## DATA SECTION:
-- Opening Marker --

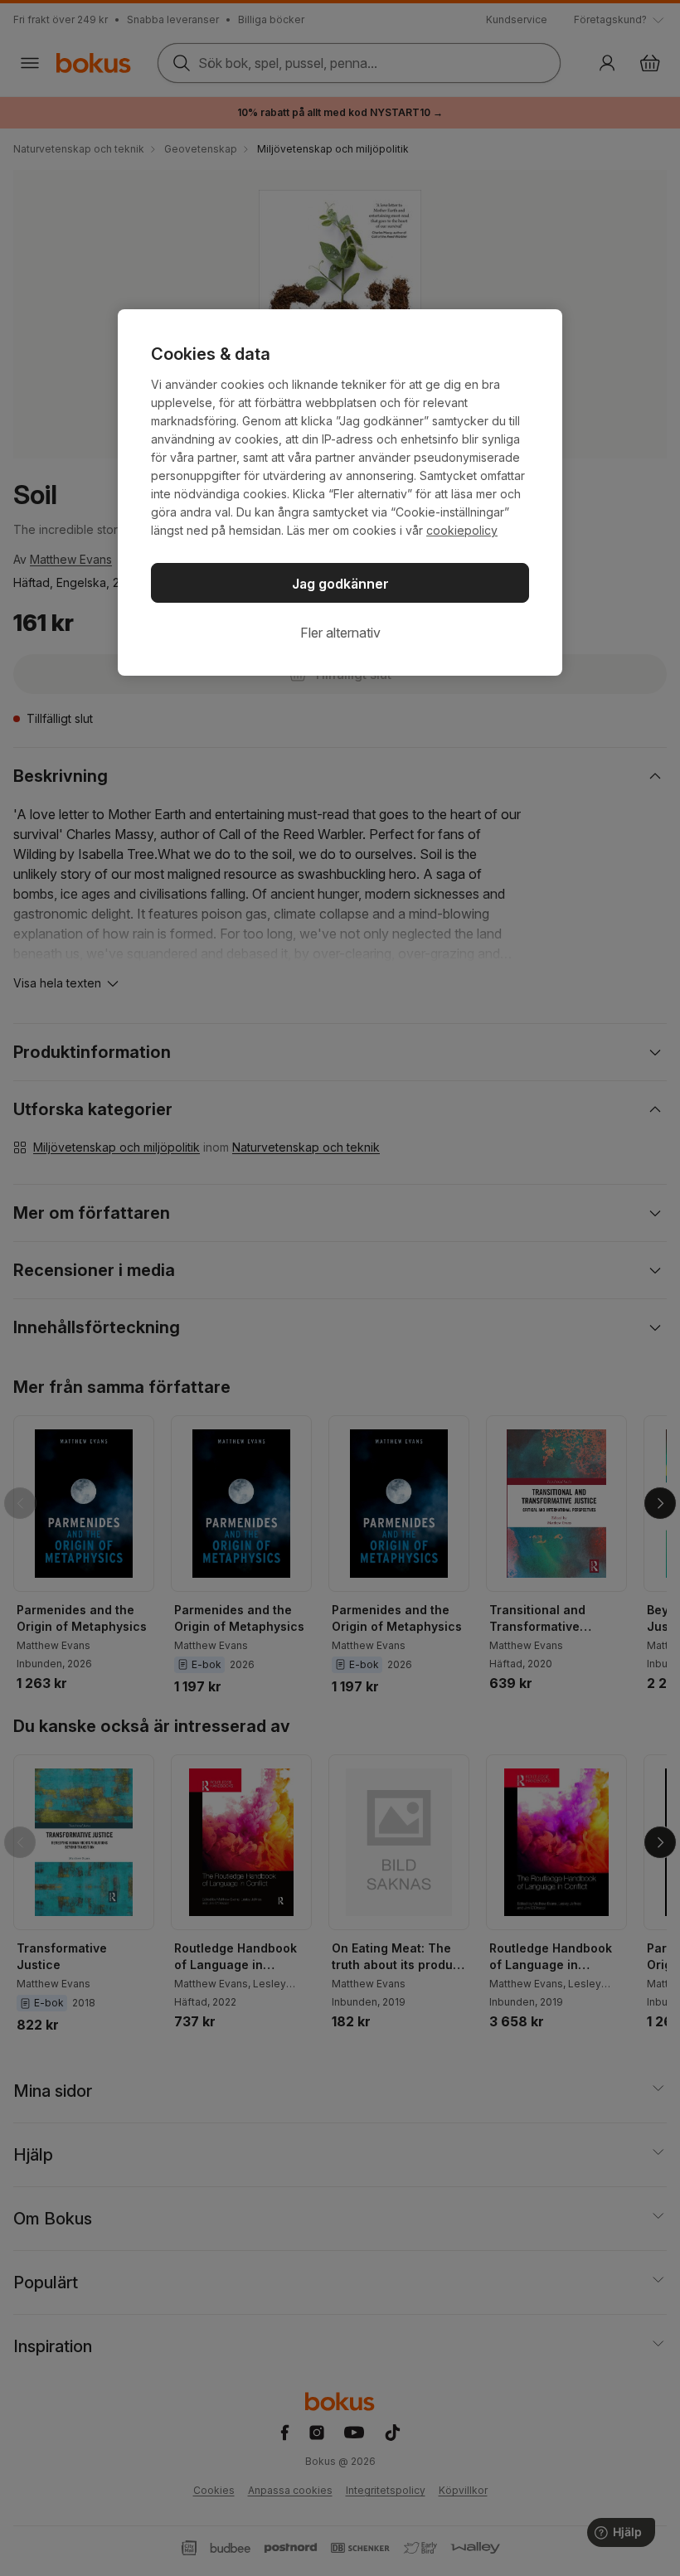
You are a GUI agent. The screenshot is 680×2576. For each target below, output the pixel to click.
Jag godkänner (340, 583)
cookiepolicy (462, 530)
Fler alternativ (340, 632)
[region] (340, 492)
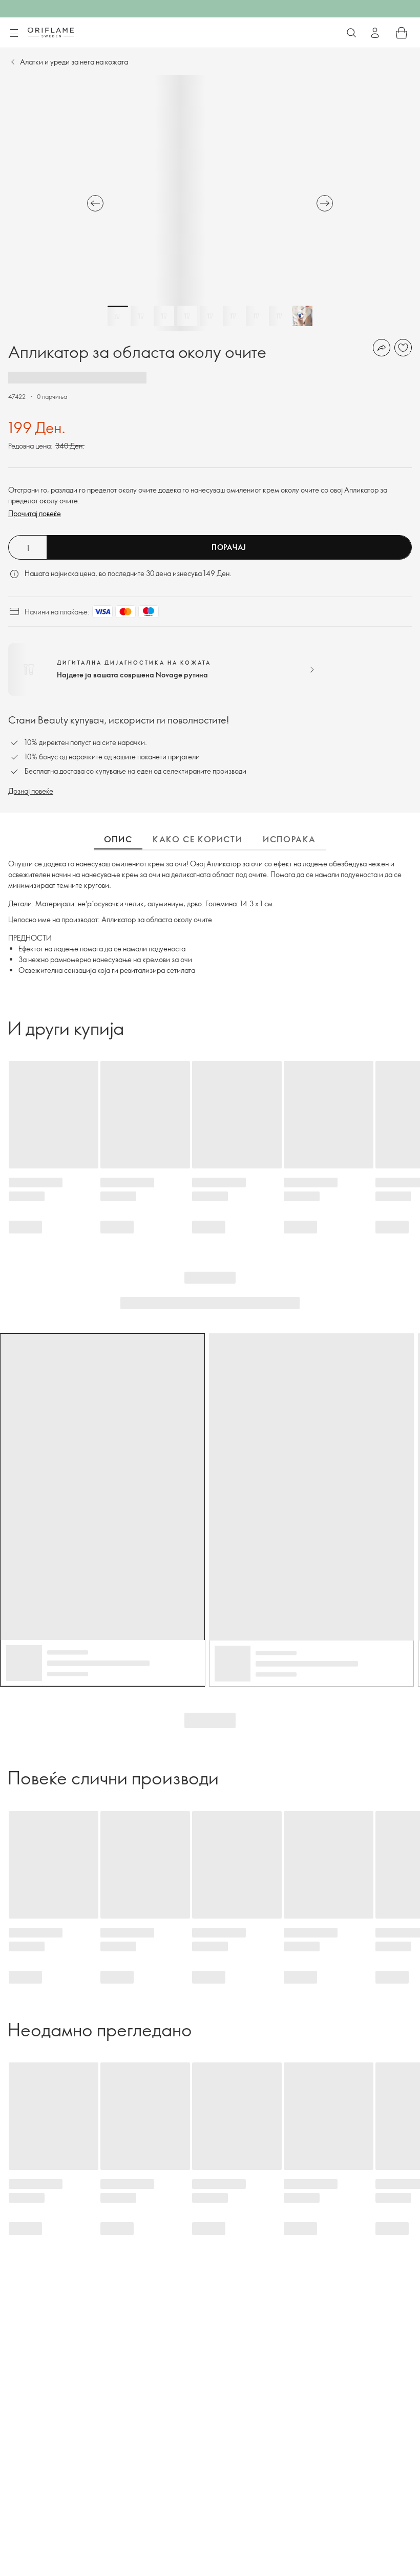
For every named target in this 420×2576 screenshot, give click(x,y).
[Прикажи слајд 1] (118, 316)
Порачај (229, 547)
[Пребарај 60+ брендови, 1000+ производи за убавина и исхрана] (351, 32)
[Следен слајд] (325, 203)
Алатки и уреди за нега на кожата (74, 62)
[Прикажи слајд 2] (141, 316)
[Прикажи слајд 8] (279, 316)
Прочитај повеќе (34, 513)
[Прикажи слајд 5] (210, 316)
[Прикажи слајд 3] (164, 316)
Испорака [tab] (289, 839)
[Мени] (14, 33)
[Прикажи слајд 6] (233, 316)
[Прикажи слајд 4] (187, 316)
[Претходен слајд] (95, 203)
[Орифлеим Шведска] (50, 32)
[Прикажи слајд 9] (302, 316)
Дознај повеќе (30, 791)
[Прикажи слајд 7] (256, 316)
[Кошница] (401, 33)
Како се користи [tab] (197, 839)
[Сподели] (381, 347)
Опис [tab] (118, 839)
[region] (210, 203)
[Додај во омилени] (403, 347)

-- Closing Marker --

## WORK ORDER:
Write every line above out again exactly; pictures do not belong in the copy.

## ANSWER SECTION:
You are a GUI agent. The screenshot is 680×2576. For each target below, output the pixel to click.
Jag godkänner (340, 583)
cookiepolicy (462, 530)
Fler alternativ (340, 632)
[region] (340, 492)
For every named target in this 420×2576 screenshot, give click(x,y).
[Прикажи слајд 1] (118, 316)
Порачај (229, 547)
[Пребарај 60+ брендови, 1000+ производи за убавина и исхрана] (351, 32)
[Следен слајд] (325, 203)
Алатки и уреди за нега на кожата (74, 62)
[Прикажи слајд 2] (141, 316)
[Прикажи слајд 8] (279, 316)
Прочитај повеќе (34, 513)
[Прикажи слајд 5] (210, 316)
[Прикажи слајд 3] (164, 316)
Испорака [tab] (289, 839)
[Мени] (14, 33)
[Прикажи слајд 6] (233, 316)
[Прикажи слајд 4] (187, 316)
[Претходен слајд] (95, 203)
[Орифлеим Шведска] (50, 32)
[Прикажи слајд 9] (302, 316)
Дознај повеќе (30, 791)
[Прикажи слајд 7] (256, 316)
[Кошница] (401, 33)
Како се користи [tab] (197, 839)
[Сподели] (381, 347)
Опис [tab] (118, 839)
[region] (210, 203)
[Додај во омилени] (403, 347)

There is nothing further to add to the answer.